What to produce:
Print the stretch of the breast cancer text from "It is a myth" through "most like yourself.", word for word.

Text under study:
It is a myth that sleeping with your bra at night causes breast cancer. Studies have also shown no evidence of cancer risk that is affected by the type of bra you wear. Thus, you can continue wearing any kind of bra you like—whatever that makes you feel comfortable and most like yourself.
Studies have shown that pregnancy and delivery may reduce the risk of breast cancer, but research suggests breastfeeding may reduce the risk as well. This may be linked to a reduction in exposure to ovarian hormones while pregnant and nursing due to fewer menstrual cycles. Additionally, pregnancy and nursing change breast cells. Since these cells have already been differentiated to produce milk, some researchers speculate they might be less likely to transform into cancer cells. Another possibility is also the fact that the breast tissue you shed during lactation, particularly when you finish lactating, may result in the elimination of potentially damaged cells. While breast cancer isn’t preventable, if you know the risk factors, you can make positive changes and get the recommended screenings. Early detection can really make a difference.

Information provided:
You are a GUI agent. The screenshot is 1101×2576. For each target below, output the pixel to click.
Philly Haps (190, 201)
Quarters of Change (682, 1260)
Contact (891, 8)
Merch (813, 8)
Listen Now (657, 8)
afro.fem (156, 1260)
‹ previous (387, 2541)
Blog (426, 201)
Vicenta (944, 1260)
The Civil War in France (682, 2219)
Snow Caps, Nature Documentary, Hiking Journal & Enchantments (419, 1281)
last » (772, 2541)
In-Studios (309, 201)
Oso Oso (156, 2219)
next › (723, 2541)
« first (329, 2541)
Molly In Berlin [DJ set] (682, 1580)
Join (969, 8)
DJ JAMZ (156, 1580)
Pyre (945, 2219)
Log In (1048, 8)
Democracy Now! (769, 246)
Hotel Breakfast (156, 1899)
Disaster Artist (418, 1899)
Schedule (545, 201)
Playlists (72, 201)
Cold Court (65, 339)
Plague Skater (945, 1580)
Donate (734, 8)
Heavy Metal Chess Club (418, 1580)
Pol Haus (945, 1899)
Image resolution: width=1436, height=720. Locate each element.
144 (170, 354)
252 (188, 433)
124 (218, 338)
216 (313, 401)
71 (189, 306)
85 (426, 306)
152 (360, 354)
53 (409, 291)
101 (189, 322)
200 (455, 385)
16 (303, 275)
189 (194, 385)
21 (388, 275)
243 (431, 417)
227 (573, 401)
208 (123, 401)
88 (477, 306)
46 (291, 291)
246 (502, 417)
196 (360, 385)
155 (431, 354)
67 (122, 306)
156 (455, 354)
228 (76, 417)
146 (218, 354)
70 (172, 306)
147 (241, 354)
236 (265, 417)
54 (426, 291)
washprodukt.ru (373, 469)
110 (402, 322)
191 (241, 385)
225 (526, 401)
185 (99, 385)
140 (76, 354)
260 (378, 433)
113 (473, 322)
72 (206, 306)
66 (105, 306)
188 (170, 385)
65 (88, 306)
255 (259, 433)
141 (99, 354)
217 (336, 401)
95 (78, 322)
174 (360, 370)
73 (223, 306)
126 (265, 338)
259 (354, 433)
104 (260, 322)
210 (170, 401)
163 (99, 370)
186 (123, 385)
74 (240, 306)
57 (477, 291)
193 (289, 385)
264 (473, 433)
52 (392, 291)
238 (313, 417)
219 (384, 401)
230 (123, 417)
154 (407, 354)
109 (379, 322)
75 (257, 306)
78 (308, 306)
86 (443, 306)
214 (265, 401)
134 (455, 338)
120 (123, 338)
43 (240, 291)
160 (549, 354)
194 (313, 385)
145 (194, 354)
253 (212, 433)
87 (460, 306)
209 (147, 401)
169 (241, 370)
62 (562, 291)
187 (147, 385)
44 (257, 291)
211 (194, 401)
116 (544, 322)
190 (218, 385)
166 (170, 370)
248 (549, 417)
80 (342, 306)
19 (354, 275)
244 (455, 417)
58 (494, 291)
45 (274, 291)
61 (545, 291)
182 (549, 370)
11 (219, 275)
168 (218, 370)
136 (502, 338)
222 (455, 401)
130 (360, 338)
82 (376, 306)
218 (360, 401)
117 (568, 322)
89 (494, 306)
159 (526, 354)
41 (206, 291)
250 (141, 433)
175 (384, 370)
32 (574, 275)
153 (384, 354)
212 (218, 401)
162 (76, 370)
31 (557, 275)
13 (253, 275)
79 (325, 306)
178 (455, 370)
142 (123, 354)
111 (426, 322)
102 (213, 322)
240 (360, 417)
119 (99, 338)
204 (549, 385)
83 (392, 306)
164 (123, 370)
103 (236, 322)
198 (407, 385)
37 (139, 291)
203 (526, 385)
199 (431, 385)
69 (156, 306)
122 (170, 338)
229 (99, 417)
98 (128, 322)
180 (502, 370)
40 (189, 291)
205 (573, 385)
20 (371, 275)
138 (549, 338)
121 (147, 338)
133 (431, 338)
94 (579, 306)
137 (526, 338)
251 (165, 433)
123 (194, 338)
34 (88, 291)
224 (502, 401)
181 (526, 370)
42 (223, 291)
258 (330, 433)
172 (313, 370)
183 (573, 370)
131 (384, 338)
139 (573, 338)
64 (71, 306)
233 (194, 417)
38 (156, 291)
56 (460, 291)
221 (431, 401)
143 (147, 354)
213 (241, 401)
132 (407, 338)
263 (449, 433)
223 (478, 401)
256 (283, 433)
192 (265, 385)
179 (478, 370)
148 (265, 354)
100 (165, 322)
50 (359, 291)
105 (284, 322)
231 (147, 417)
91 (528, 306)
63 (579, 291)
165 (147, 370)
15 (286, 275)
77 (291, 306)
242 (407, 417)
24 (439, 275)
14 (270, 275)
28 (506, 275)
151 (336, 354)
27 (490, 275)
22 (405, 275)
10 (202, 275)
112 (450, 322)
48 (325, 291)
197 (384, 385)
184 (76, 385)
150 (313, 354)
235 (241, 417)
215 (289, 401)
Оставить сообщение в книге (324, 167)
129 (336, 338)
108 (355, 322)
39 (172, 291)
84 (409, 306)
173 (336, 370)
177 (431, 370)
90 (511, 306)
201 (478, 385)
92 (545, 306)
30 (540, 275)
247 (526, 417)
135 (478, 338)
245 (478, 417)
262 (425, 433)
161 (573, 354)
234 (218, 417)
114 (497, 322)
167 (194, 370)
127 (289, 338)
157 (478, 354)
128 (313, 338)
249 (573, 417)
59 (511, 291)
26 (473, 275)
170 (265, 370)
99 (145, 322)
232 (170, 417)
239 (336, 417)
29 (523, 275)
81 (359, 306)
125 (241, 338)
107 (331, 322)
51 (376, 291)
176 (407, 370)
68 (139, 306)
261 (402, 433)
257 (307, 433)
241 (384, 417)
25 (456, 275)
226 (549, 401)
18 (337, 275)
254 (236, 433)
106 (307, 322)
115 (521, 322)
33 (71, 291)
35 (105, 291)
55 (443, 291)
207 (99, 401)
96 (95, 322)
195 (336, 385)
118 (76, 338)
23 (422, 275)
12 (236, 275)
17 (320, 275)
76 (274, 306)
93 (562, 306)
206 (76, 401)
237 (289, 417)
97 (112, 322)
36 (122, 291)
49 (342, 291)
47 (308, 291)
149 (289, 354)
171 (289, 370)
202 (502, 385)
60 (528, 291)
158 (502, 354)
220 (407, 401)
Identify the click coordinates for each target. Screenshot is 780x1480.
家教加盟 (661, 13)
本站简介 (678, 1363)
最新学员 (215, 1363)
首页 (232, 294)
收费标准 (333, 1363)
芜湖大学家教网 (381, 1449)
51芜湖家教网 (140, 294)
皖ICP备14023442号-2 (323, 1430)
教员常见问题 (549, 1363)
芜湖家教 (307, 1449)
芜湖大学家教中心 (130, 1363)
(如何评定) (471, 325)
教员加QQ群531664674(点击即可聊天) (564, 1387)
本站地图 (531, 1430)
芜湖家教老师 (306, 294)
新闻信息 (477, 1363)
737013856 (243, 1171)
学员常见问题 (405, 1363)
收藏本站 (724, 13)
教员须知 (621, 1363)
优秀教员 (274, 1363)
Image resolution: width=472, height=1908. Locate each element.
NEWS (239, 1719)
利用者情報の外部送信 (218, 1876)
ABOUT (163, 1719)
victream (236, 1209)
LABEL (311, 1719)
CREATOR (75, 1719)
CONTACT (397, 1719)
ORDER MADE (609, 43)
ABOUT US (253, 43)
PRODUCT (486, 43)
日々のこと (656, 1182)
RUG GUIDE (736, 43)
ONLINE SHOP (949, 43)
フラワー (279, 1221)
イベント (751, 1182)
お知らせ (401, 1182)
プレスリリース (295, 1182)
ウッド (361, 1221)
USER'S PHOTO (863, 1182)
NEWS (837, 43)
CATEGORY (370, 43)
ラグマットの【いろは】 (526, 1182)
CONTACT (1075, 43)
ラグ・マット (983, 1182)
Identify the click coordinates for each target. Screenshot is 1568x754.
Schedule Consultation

Expected answer:
It is a myth that sleeping with your bra at night causes breast cancer. Studies have also shown no evidence of cancer risk that is affected by the type of bra you wear. Thus, you can continue wearing any kind of bra you like—whatever that makes you feel comfortable and most like yourself.